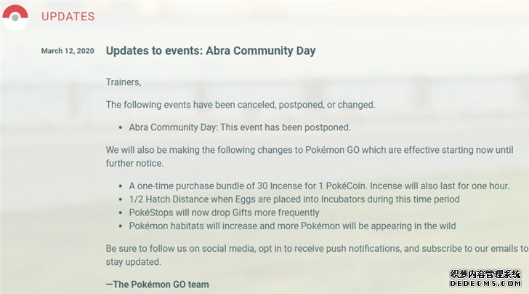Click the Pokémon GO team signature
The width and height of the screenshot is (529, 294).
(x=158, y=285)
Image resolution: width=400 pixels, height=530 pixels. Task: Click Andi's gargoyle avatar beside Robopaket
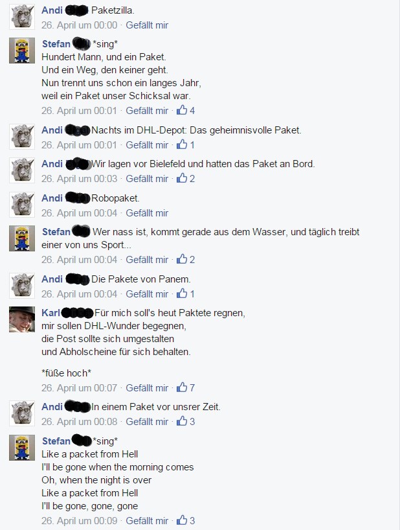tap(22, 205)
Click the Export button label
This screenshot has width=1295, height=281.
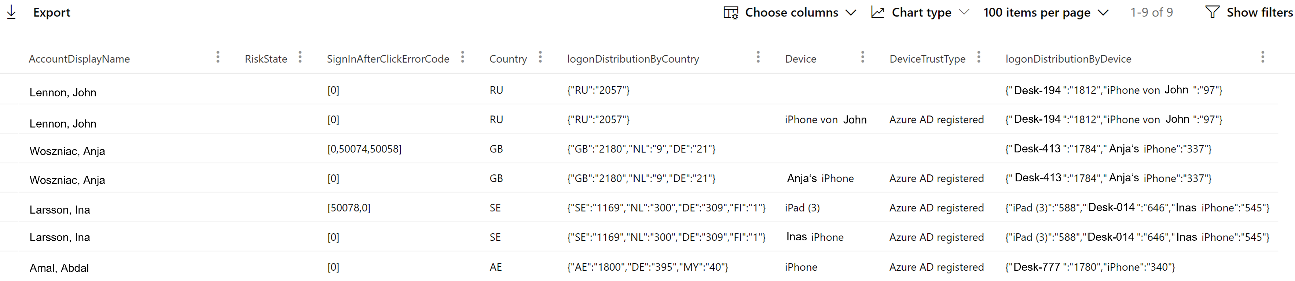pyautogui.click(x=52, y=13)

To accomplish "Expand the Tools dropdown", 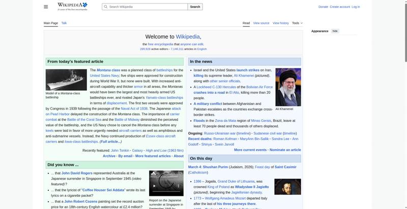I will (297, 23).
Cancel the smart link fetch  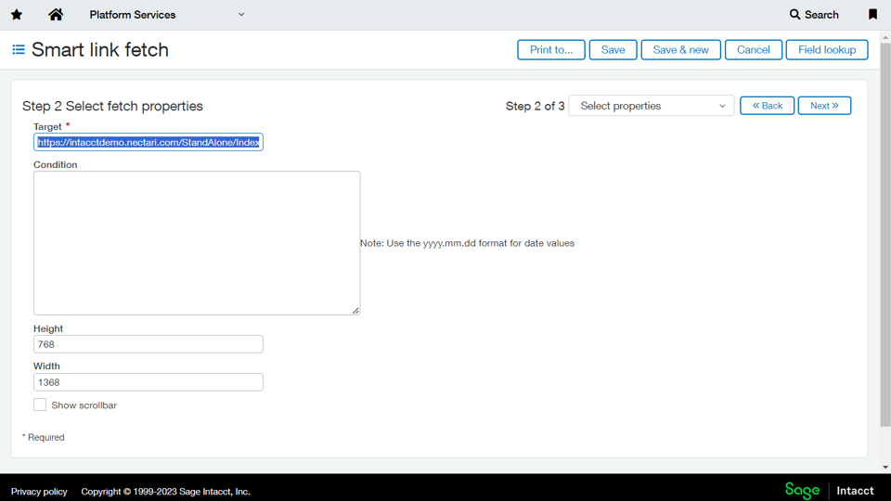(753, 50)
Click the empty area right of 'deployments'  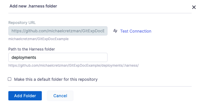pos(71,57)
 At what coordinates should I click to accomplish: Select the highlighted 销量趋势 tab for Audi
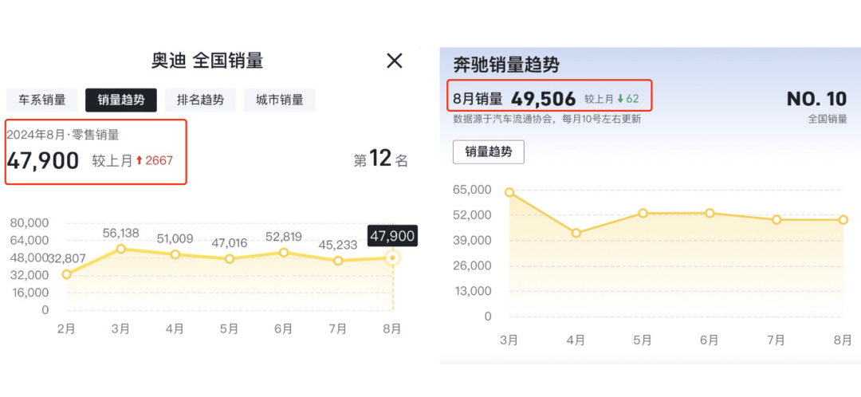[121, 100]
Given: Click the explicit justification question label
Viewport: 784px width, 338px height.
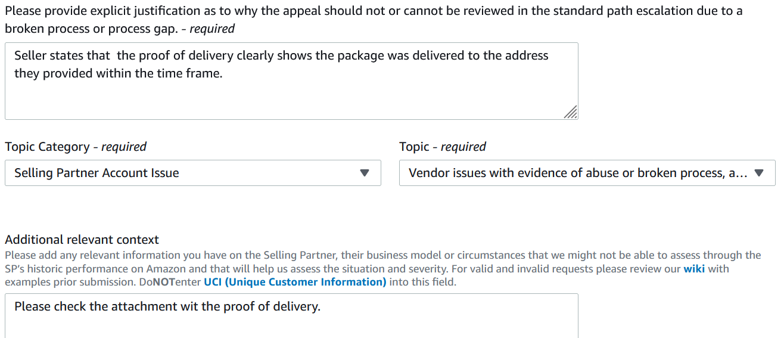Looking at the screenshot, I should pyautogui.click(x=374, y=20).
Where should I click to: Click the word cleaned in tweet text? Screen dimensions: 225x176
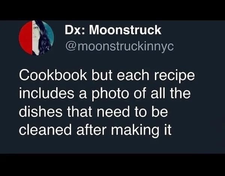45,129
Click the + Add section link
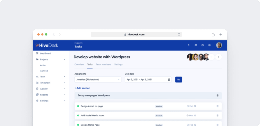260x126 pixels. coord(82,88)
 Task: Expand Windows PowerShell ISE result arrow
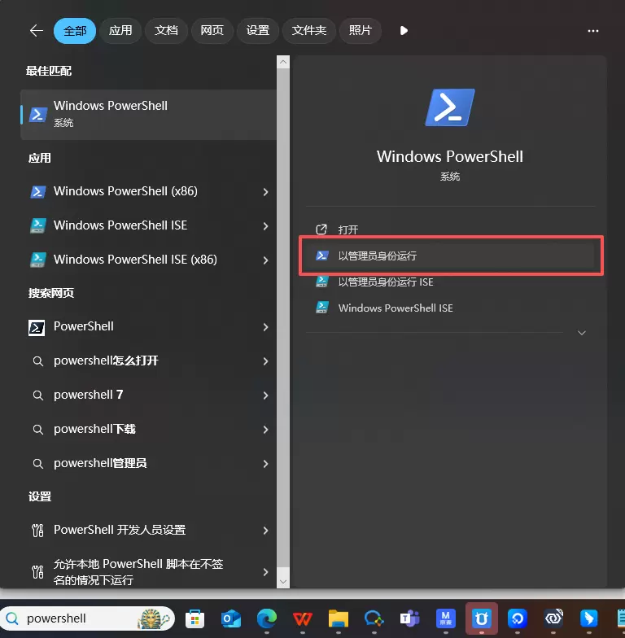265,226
——
▸ **Work order**
Your copy should hold only the lines running from the one that contains "Where should I" through the final line of the data; transcribe them exactly, both ends included, and leave pictures out.

▸ **Reply**
Where should I click to: Click the word cleaned in tweet text? Screen dimensions: 225x176
45,129
Click the + Add section link
260x126 pixels. coord(82,88)
 Task: Expand Windows PowerShell ISE result arrow
265,226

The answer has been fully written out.